April 15, 2014

For the first time surgeons have used 3D printing to produce exact scale models of tumor-containing kidneys for the use of simulated cancer surgery, surgeons from Japan announced at the European Association of Urology (EAU) congress in Stockholm, Sweden.

Kidney cancers are the eighth most common cancer affecting adults, accounting for around 3% of all cancers in Europe. It is usually treated surgically, but the surgery is difficult and stressful, with high demands on speed and accuracy.

Now the Kobe University surgeons have combined the 3D scanning and 3D printing to create scale models of the affected kidneys in patients who have kidney cancer prior to the real operation.

Using computer tomography (CT), the surgeons produced 3D scans of their patients' kidneys. Then the info was sent to a Stratasys Objet Connex 3D printer and a 3D-printed model was constructed. The transparent model allows the surgeons to see exactly where the patients' blood vessels were positioned in their kidneys.

The surgeons were then able to simulate the surgery on the kidney before performing the real surgery - which was performed robotically.

**WORK ITEM A:**
In the passage on 3D-printed kidney models, translate this sentence into Spanish: "It is usually treated surgically, but the surgery is difficult and stressful, with high demands on speed and accuracy."
**WORK ITEM B:**
Please carry on the passage on 3D-printed kidney models from the point where it stops.
The rows are not needed for anything here.

**DATA EXCERPTS:**
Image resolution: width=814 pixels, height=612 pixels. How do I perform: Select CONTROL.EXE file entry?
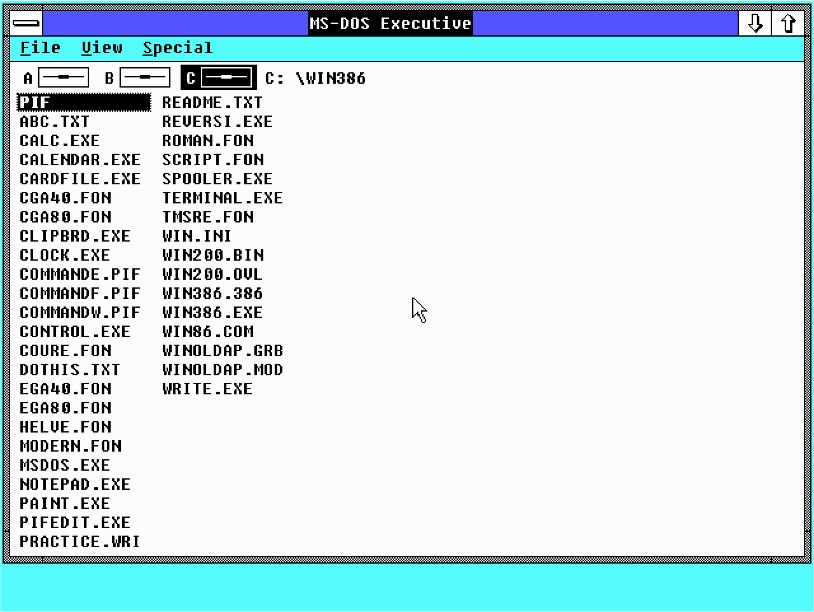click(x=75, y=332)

...

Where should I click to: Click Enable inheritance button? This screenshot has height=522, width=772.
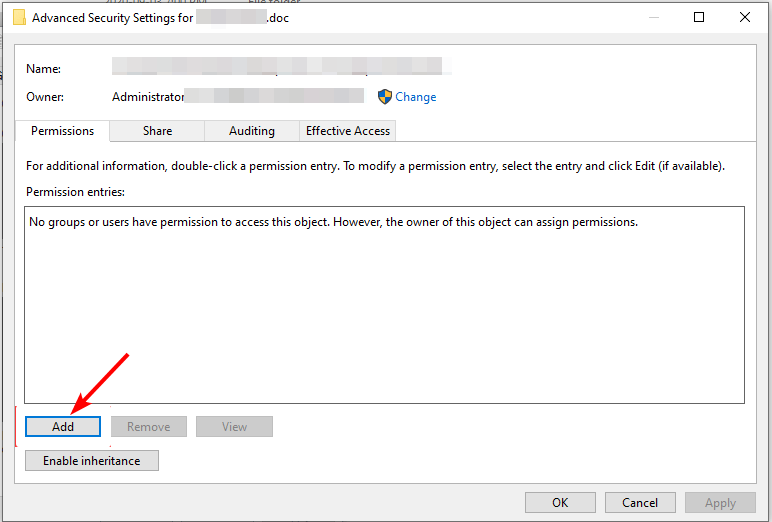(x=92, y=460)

**EXPECTED ANSWER A:**
Por lo general se trata quirúrgicamente, pero la cirugía es difícil y estresante, con grandes exigencias de rapidez y precisión.

**EXPECTED ANSWER B:**
So far they have produced ten 3D kidney models to assist in kidney cancer operations.

Image credit: European Association of Urology

"The use of this 'hands-on' model system gave us a 3D anatomical understanding of the kidney and the tumor," says lead researcher Dr. Yoshiyuki Shiga. "This enabled the surgeon to work on a smaller area."

Dr. Shiga says this is important as it allows a reduction of the interruption to the blood supply that occurs during surgery to remove kidney tumors. The normal average of this interruption time is 22 minutes.

But, by first practicing on the 3D-printed kidney, the surgeons were able to reduce the interruption time to just 8 minutes in one case.

"We also found that where we had to remove part of the kidney, the fact that we knew the exact location of the blood vessels helped us greatly," adds Dr. Shiga.

"At the moment this is still an expensive technique, adding between $500 and $1,500 to the cost of surgery, but we hope that if it is more widely used then costs will fall."

Commenting for the EAU, Prof. Joan Palou, director of the European School of Urology in Barcelona, Spain, says that the organization has established the European School of Urology training group in order "to promote, stimulate and standardize the learning process."

Prof. Palou suggests that this new 3D printing process, "if it is developed appropriately," may become a part of the training program:

"It looks interesting as a new methodology to improve and facilitate to learn robotic surgery. It shows great potential, especially in the most difficult cases. Any surgery benefits from the surgeon being experienced and knowing what to expect, and at this point this seems to be the best simulation we have."